The findings included:

Review of the medical record for patient #2 showed an emergency services run report, dated 9/2/2018 at 7:53PM, for transport to the facility.

A physician's note in the patient's chart indicated, "[AGE] year old male presents to the emergency department (ED) for evaluation of burns to the face, torso and arms." Physician documentation also showed the patient had second degree burns on 31% of his total body surface and required intubation early in the course of his evaluation and treatment in the ED. It also stated that patient would require transfer to another hospital for more specialized care. The run report for transport from the facility, dated 9/3/2018 at 1:00AM, reflected a date of birth that would mean the patient was actually [AGE] years old, not fourteen as indicated by ED documetation. The date of birth on this run report was verified to be correct. Patient #2 was 12 years of age.

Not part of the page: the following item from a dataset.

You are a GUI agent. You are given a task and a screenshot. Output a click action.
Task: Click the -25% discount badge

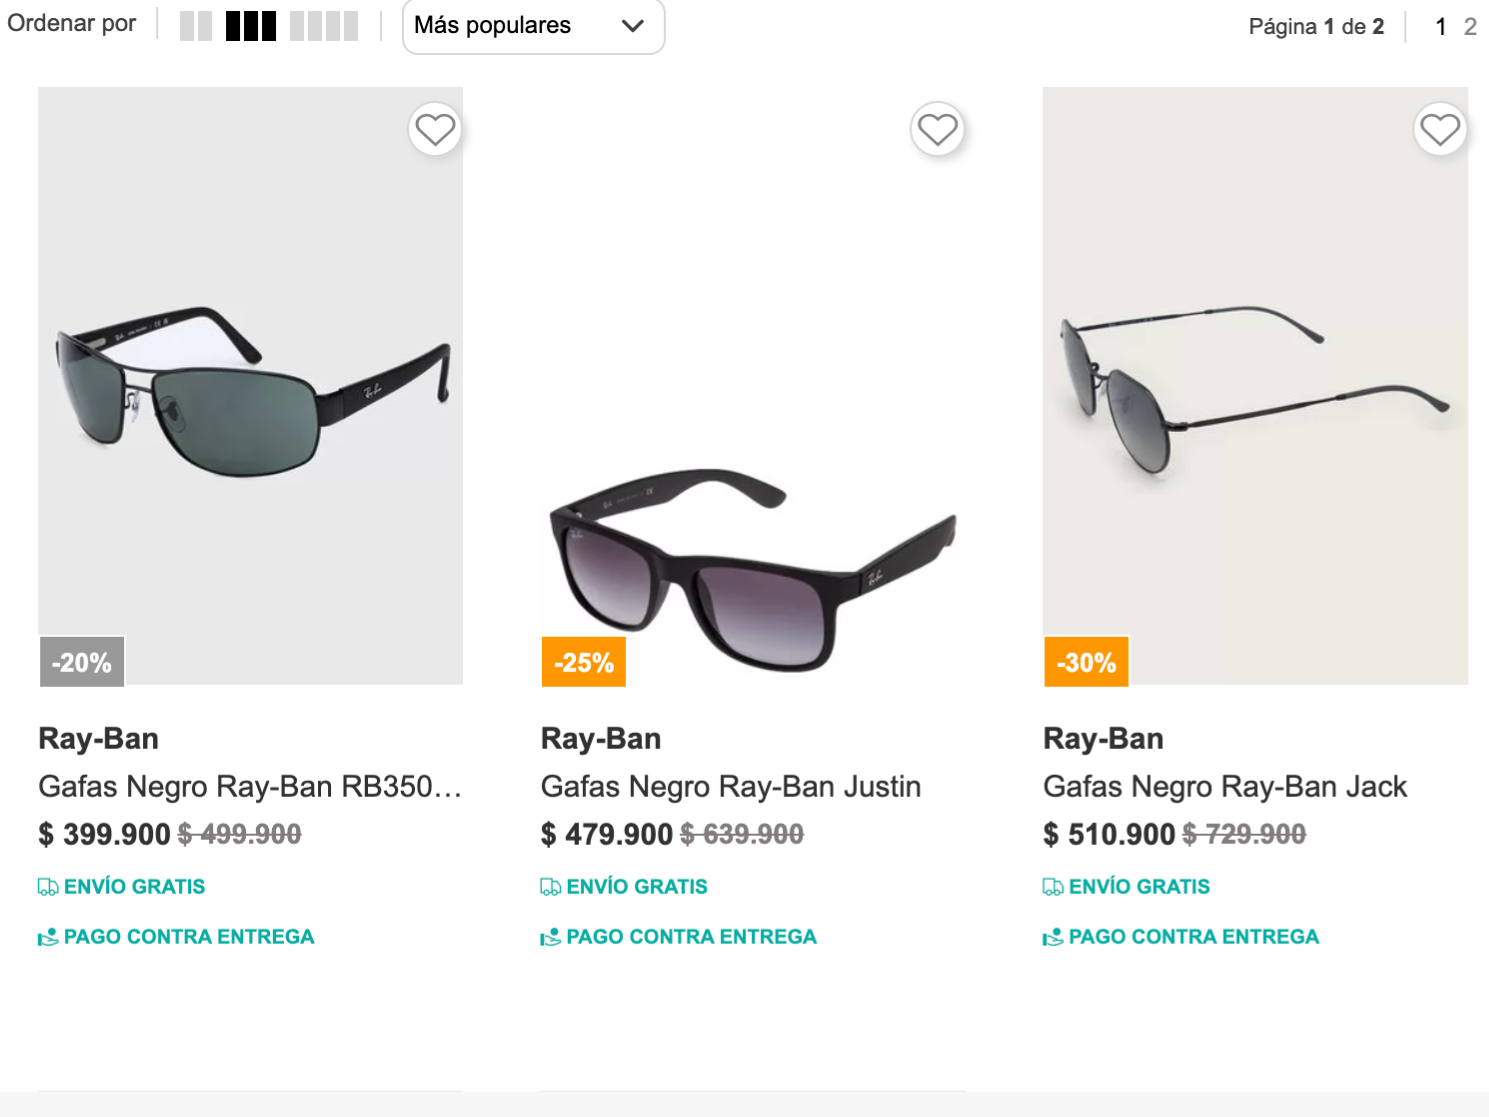coord(584,662)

On 11/29/2018 at approximately 11:30AM, a phone interview was conducted with a family member of patient #2. She stated that patient #2 was transferred from the facility on 9/3/2018 and was transferred again after getting to the receiving facility because the receiving facility could not meet the needs of patient #2 based on his age. The family member stated that the sending facility was told the correct age of patient #2 during his evaluation in the emergency room .

A review of the facility Burn Management & Transfer Guidelines (PolicyStat ID: 20), with an origination date of 10/2013 and a most recent revision date of 09/2018, stated, "Written transfer agreements for burn care exist. See the attached phone tree for burn care referrals." Two phone trees were provided for review by the facility titled "Adult Burn Center Referral" and "Pediatric Burn Center Referral." The burn center that patient #2 was transferred to was listed on the adult burn center referral and not on the pediatric burn center referral.

On 11/30/2018 at approximately 3:47pm, an interview with staff A and Staff B indicated that patient #2 was incorrectly identified as a 14 year old, when in fact the patient was [AGE] years old. Staff A stated that demographic information for patients in the emergency department is only updated to correct inaccurate information if the patient is admitted to the facility, not if transferred or discharged from the emergency department.